The last few days have been sunny and something approaching hot in Cordova, and the town has sprung to life to take advantage of the good weather. The harbor is humming with the busy sounds of fishermen getting the seine fleet ready to fish, and everywhere you look grease and paint splattered crews are repairing nets, splicing new rigging, mending nets, and tuning up engines.

The crew of Deception has been hard at work as well, and were are happy to welcome aboard our guests for leg three! After yesterday’s orientation meeting and individual check-outs were are all chomping at the bit to get out and explore, and we were happy to steam out past the breakwater this morning and turn north past the salmon processing plants the hum around the clock preparing sockeye and chum salmon for market.

Steller’s sea lions snooze on the green and red buoys that mark the channel through Orca Inlet’s many shoals and they snort and raise a flipper in salute as we cruise by.
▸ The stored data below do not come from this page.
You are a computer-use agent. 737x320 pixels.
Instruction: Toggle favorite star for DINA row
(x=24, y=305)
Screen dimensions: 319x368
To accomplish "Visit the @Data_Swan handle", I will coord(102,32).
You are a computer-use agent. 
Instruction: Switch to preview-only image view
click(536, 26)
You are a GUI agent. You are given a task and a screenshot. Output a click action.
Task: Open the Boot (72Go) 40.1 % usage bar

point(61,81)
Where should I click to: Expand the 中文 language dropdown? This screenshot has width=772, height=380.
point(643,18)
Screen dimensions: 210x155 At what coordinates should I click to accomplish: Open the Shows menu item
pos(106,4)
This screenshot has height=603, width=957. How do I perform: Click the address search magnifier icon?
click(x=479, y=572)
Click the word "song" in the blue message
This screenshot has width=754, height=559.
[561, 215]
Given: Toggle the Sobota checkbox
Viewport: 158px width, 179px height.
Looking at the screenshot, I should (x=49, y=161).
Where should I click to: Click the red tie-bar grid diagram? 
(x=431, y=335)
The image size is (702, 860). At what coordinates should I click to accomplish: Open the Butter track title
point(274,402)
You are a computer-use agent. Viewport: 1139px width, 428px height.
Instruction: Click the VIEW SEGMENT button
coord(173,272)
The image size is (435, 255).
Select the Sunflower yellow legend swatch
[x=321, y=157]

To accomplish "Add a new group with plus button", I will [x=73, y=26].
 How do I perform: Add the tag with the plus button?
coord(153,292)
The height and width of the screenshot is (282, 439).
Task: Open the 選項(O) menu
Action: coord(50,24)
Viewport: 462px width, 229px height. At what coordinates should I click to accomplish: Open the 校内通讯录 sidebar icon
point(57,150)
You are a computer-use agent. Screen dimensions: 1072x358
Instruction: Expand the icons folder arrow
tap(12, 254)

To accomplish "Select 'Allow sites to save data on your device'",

Around the point from Cordova’s hustle and bustle we find ourselves totally alone, seeing only two other boats for the rest of the day.

Beartrap Bay is a narrow cleft amongst the mountains near the head of Port Gravina, which is a broad mouthed bay at Prince William Sound’s eastern end. Steep forested slopes interspersed with yellow-green boggy meadows rise s to the rocky treeline where meltwater flows from late season snowfields and falls from the heights in white torrents. Clouds have begun to cling to the mountaintops as we set out in the dinghies to explore the small coves and stream inlets that carry on up the valley behind the anchorage. A sizable stream flows into the bay from the northeast, and we carefully motor through clear water up its broad curves, where great schools of chum salmon dart across the gravel bars, starting their long and vulnerable journey upstream towards their spawning grounds. The eagles and gulls are well aware of the opportunity the salmon present and line up along the banks, rising in squabbling choruses around any bird lucky enough to snag a fish.

We are drifting in the shallows watching the show when the bear first appears. He is a young brown bear who trots loosely through the tall grass along the bank and then drops splashing into the water, failing and lunging at the salmon which dart easily from his grasp. He is a young bear and still has not learned the best way for a bear to fish; by feel, standing patiently in roiling whitewater with extended paws and hair-trigger reflexes. He hustles back and forth through rocky shallows for a few minutes before turning empty-handed and hungry to retreat into the forest, perhaps having learned something.

We continue on, clambering over a mossy forested slope to the base of a thundering waterfall before returning to the boats for an entertaining happy hour aboard Deception as the clouds which have hung all day on the mountain peaks roll slowly down the hillsides and envelop us in an easy grey twilight.